Date: 10/08/01 (1013 review reads)
Rating:

Advantages: Fascinating, compelling, staggeringly detailed

Disadvantages: Too serious

Dune is one of very few science fiction books which I first read in my teens, which I still give shelf space to and which I feel likely to read again. Written in the sixties, it is a product of its time – consciousness expanding drugs and ecological concerns feature heavily - but it manages to remain relevant, despite the fact that technology has already surpassed what most science fiction writers of that era imagined possible.

Frank Herbert has catalogued the future as he sees it exhaustively. Arrakis, or Dune, the desert planet on which the space drama unfolds, has a deceptively rich and varied ecology, one which Herbert has tortured into a logical form by the power of his imagination and his intelligence. Which is really quite a feat, considering the fact that a major part of this ecosystem are monstrous worms, hundreds of metres long which swim through the sand and excrete an hallucinogenic, life extending, addictive, and really quite tasty spice.

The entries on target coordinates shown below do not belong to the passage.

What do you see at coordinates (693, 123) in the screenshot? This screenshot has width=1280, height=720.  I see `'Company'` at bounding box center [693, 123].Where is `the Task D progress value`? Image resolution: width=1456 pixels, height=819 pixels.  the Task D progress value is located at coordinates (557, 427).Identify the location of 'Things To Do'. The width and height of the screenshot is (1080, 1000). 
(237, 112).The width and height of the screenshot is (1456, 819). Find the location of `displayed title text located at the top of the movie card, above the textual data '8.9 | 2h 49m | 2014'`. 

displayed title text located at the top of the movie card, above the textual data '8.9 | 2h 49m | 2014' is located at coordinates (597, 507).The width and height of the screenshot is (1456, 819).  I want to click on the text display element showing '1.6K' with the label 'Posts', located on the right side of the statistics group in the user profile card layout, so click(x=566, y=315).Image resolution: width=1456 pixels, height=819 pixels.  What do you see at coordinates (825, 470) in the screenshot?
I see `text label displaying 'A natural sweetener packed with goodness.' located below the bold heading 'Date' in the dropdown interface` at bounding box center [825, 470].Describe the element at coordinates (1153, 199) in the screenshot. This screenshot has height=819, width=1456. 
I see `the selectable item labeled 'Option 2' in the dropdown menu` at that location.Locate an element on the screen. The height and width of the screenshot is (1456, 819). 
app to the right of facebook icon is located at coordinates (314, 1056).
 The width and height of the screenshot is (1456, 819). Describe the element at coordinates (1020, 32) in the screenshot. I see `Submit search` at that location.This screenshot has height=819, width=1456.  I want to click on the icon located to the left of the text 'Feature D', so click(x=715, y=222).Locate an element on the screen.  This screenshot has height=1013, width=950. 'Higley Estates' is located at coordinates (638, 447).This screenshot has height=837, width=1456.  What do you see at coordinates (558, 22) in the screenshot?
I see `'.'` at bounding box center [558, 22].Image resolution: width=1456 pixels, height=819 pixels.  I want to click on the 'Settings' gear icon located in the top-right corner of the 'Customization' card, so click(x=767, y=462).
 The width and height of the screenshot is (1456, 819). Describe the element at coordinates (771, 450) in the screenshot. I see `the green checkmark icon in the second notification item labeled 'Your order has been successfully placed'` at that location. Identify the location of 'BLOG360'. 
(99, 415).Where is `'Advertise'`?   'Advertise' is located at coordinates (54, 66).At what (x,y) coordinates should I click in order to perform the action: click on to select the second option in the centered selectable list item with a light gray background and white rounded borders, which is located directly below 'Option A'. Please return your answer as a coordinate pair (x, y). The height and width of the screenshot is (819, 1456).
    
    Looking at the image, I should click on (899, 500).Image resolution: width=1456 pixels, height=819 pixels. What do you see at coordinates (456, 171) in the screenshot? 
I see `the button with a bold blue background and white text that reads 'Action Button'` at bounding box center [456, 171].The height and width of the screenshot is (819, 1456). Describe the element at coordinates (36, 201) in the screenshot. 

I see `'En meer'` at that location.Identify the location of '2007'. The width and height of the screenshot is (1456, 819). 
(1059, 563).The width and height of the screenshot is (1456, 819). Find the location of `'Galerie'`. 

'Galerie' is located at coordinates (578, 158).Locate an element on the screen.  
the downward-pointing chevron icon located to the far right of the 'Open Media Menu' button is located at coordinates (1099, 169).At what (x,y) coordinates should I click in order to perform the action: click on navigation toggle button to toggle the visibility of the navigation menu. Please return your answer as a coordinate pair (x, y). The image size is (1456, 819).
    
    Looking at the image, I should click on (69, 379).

But the planet Dune and its creatures are just the beginning of Herbert’s creative virtuosity. We learn that the worm spice, Melange, is the most important substance in the universe, as its use is makes interstellar travel possible by allowing pilots, trained by the monopolistic ‘Spacing Guild’ the facility to achieve ‘the mind-groping-ahead-through-possible-futures that guided hurtling spaceships’. (Put simply, no more spice would mean no more space travel, which would make for a considerable problem when humanity is scattered over thousands of planets across several galaxies.)

As if that weren’t enough Herbert describes the politics, economics, and science of the brave new universe. Humanity, scattered across planets, is ruled by planetary feudal lords, who are in turn governed by the Landsraad, a political organisation headed by an Emperor, who maintains control through political wrangling of the most Machiavellian order, and the brute force of hi
s personal army. (The deadly Sardaukar, human stock evolved into killing machines through being born and raised on a ‘hell planet’.)

The marketplace of the future is controlled by a massive conglomerate called CHAOM, which takes a slice of all legal commerce in the empire, and wields enormous power in the name of profit. Technology has progressed and regressed, there being laser weapons, space travel and force fields; but computers are long gone, and there is a preference for one to one combat with swords and knives, which initially seems perverse, but is soon explained by the author’s unflagging genius for futurology.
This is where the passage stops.